Computational investigation of the ionization and photo-ionization of hydrogen halide acids in water clusters

The ionization of hydrogen halide acids HX (X=Cl, Br) in the presence of water in the ground and excited electronic states is an important fundamental process, with possible implications for the ozone layer depletion. Experimental investigations of acid dissociation and hydration of ion pairs [X- (H2O)nH3O+] at the molecular level are hindered by instrument limitations, and to date, theoretical studies address the mechanism of acid ionization in polar and non-polar solvents only partially.
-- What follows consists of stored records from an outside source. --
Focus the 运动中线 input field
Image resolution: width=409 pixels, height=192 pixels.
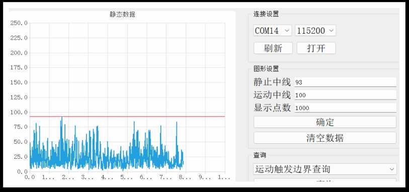tap(345, 95)
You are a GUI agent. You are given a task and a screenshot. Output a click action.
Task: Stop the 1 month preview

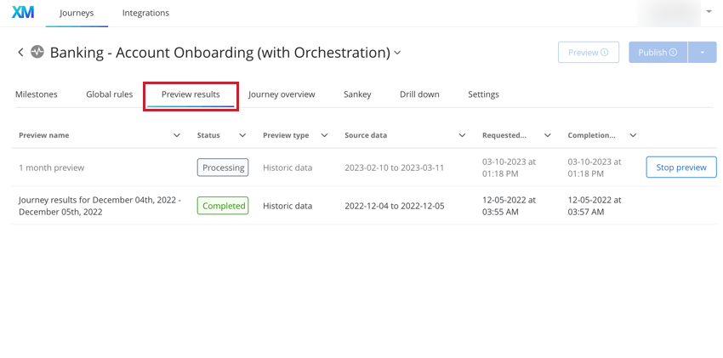point(681,168)
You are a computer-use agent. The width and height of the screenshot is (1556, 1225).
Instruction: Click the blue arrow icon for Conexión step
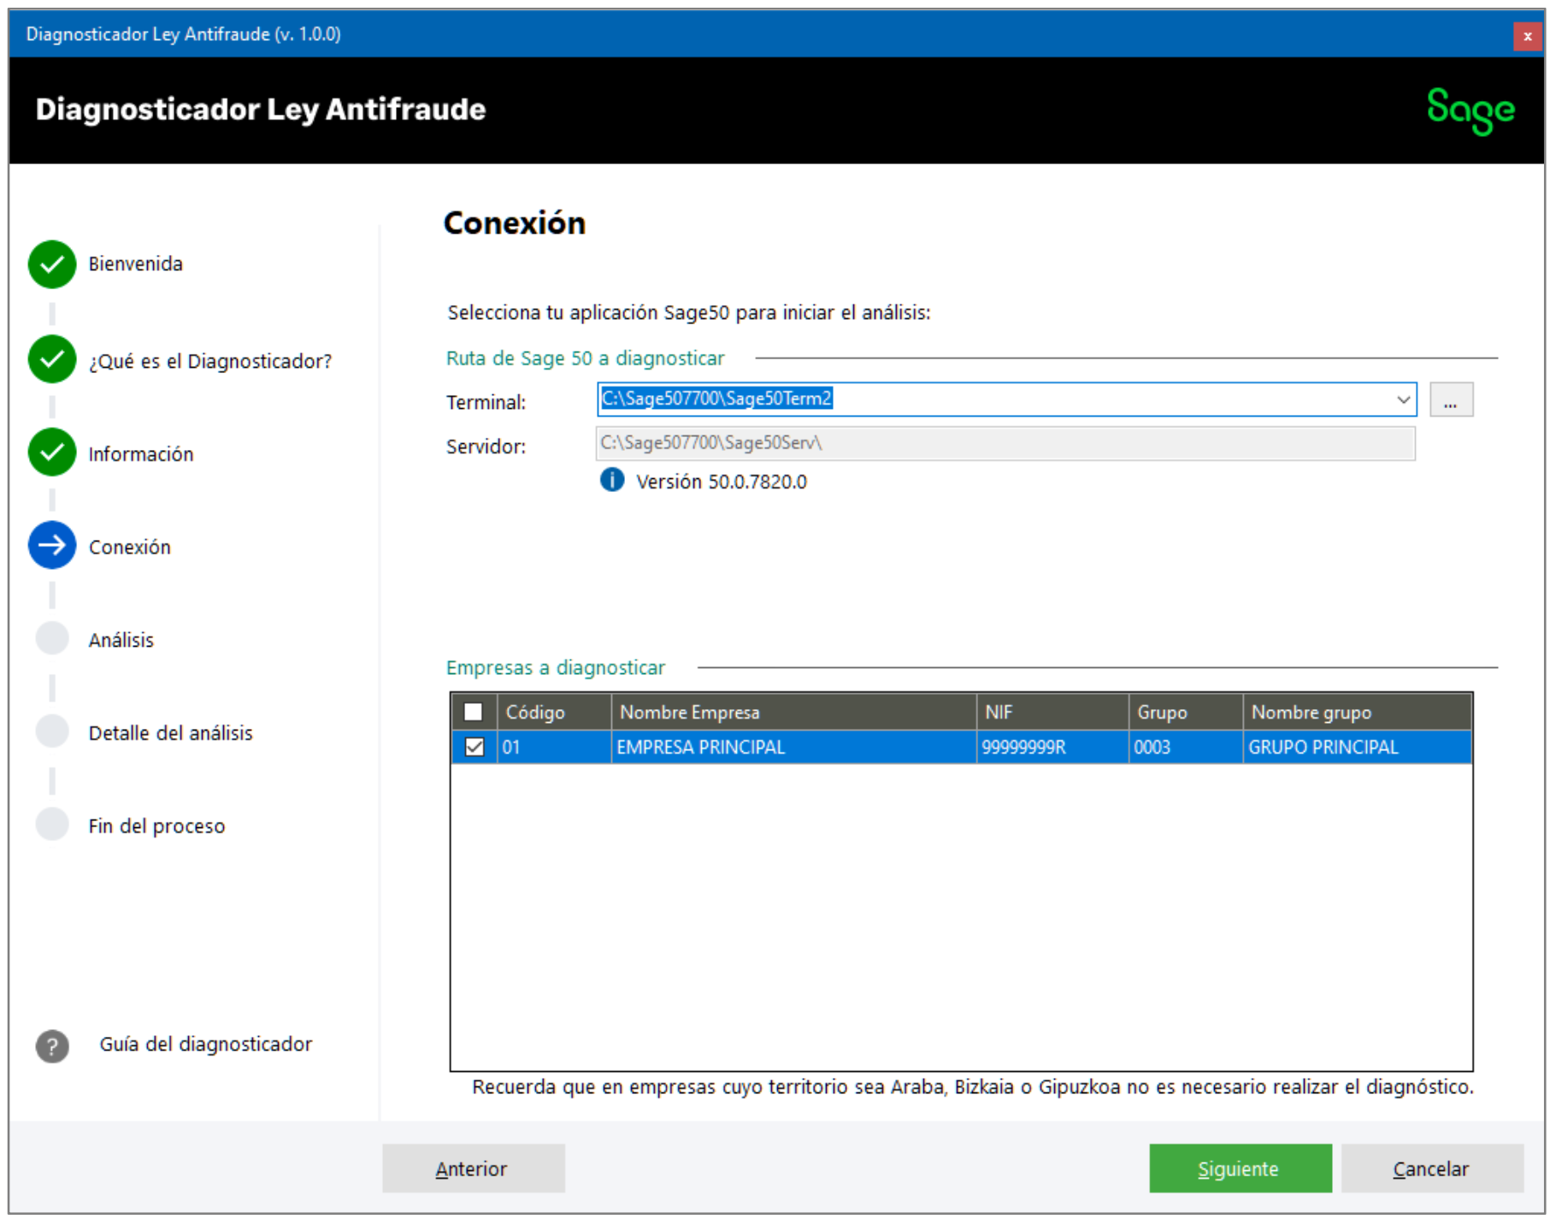click(52, 546)
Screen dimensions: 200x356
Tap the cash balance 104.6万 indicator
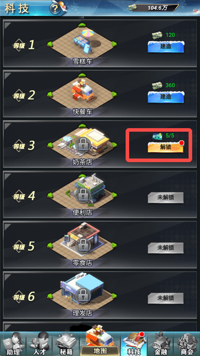click(x=153, y=8)
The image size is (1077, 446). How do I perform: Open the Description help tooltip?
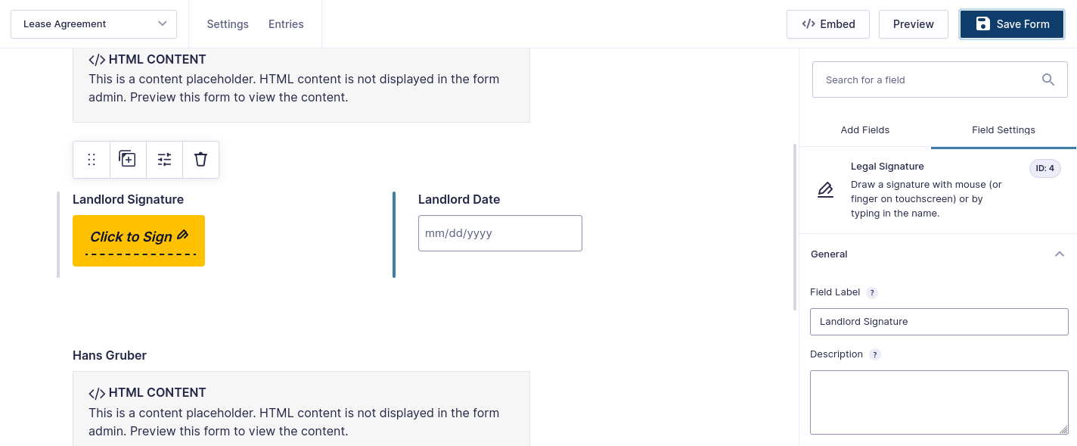coord(875,354)
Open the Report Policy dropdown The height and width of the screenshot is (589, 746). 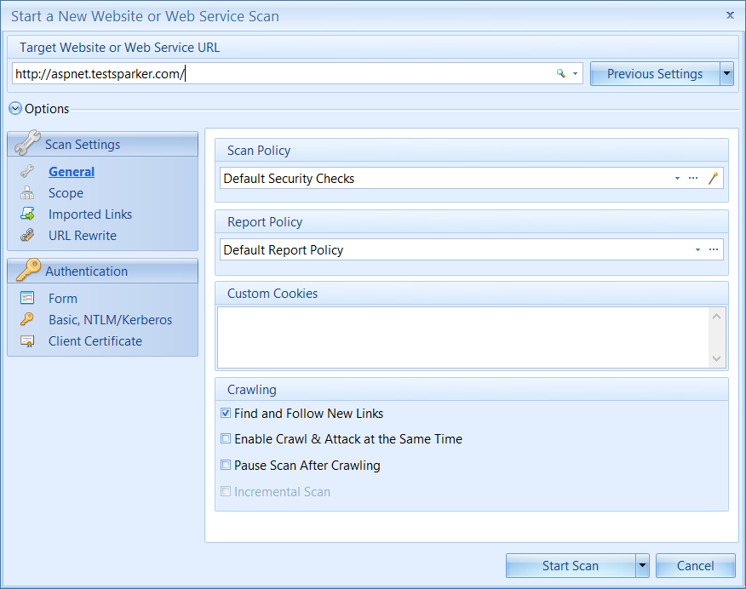[697, 249]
This thesis aims at characterizing ground-state acid-water complexation and ionization, and possible effects of water on the ionization of HX in electronically excited states.;As for possible excited-state ionization of hydrogen halides, the excited-state electronic structures and potential energy curves of gas-phase HBr were first obtained from multi-reference configuration interaction (MRCI) calculations. Investigation of the influence of water molecules on the excited-state potential energy curves of HBr then revealed the feasibility of excited-state ionization, and thus photo-ionization in water clusters, due to opening of an ion-pair dissociation channel. This work thus claims the interpretation of recent experimental findings [Science, 2002], in which HBr photo-ionization was observed in small water clusters, but not for clusters larger than size 4, presumably because of ground-state ionization that quenches the HBr photo-ionization channel.;As for ground-state ionization, the structures of HCl and HBr in aqueous clusters of different sizes were characterized with second-order Moller-Plesset perturbation theory (MP2), and coupled cluster theory with single, double and perturbative triple excitations [CCSD(T)], paying particular attention to the critical number of water molecules needed for acid ionization to occur. Combined results from the quantum theory of atoms in molecules (AIM) and infrared (IR) vibrational spectra analyses are used to unambiguously characterize the nature of bonding in acid-water clusters. Global minimum-energy cluster structures suggest that both HCl and HBr form ionized complexes in the presence of four water molecules.